◆ WHAT IS ASKED:
**a.** Repeat the passage on catalytic cracking word for word, between "The catalyst and" and "time to occur.", inclusive.
**b.** According to the passage on catalytic cracking, what is the average temperature range of the catalyst and feed mixture?

◆ PROVIDED TEXT:
──────

The catalyst and feed mixture has an average temperature in a range of from 850°-1050° F. A combination of a short residence time and higher temperatures in the riser shifts the process towards primary reactions. These reactions favor the production of gasoline and tend to reduce the production of coke and light gases. Furthermore, a higher temperature rise gasoline octane. A short catalyst residence time within the riser is also important for maintaining the shift towards primary reactions and removing the hydrocarbons from the presence of the catalyst before secondary reactions that favor coke and light gas production have time to occur.

The high velocity stream of catalyst and hydrocarbons is then rapidly separated at the end of the riser. This can be accomplished by passing directly into a cyclonic separation system or the riser can be configured so as to abruptly change direction before this initial separation. The separated vapors begin their path toward the product recovery zone while the separated catalyst is directed toward the stripping zone.

──────

◆ SOURCE MATERIAL:
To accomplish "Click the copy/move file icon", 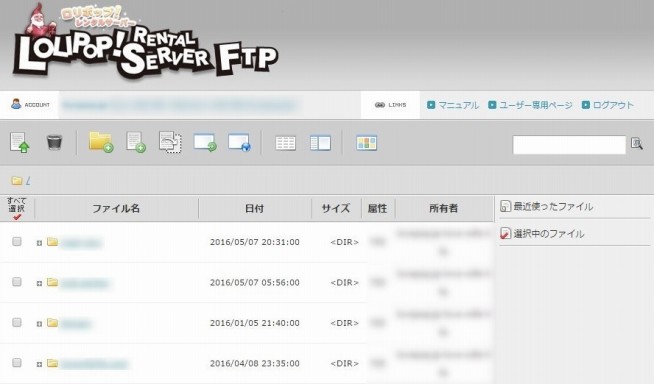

──────

◆ COMPLETED EXERCISE:
**a.**
The catalyst and feed mixture has an average temperature in a range of from 850°-1050° F. A combination of a short residence time and higher temperatures in the riser shifts the process towards primary reactions. These reactions favor the production of gasoline and tend to reduce the production of coke and light gases. Furthermore, a higher temperature rise gasoline octane. A short catalyst residence time within the riser is also important for maintaining the shift towards primary reactions and removing the hydrocarbons from the presence of the catalyst before secondary reactions that favor coke and light gas production have time to occur.

**b.** From 850° to 1050° F.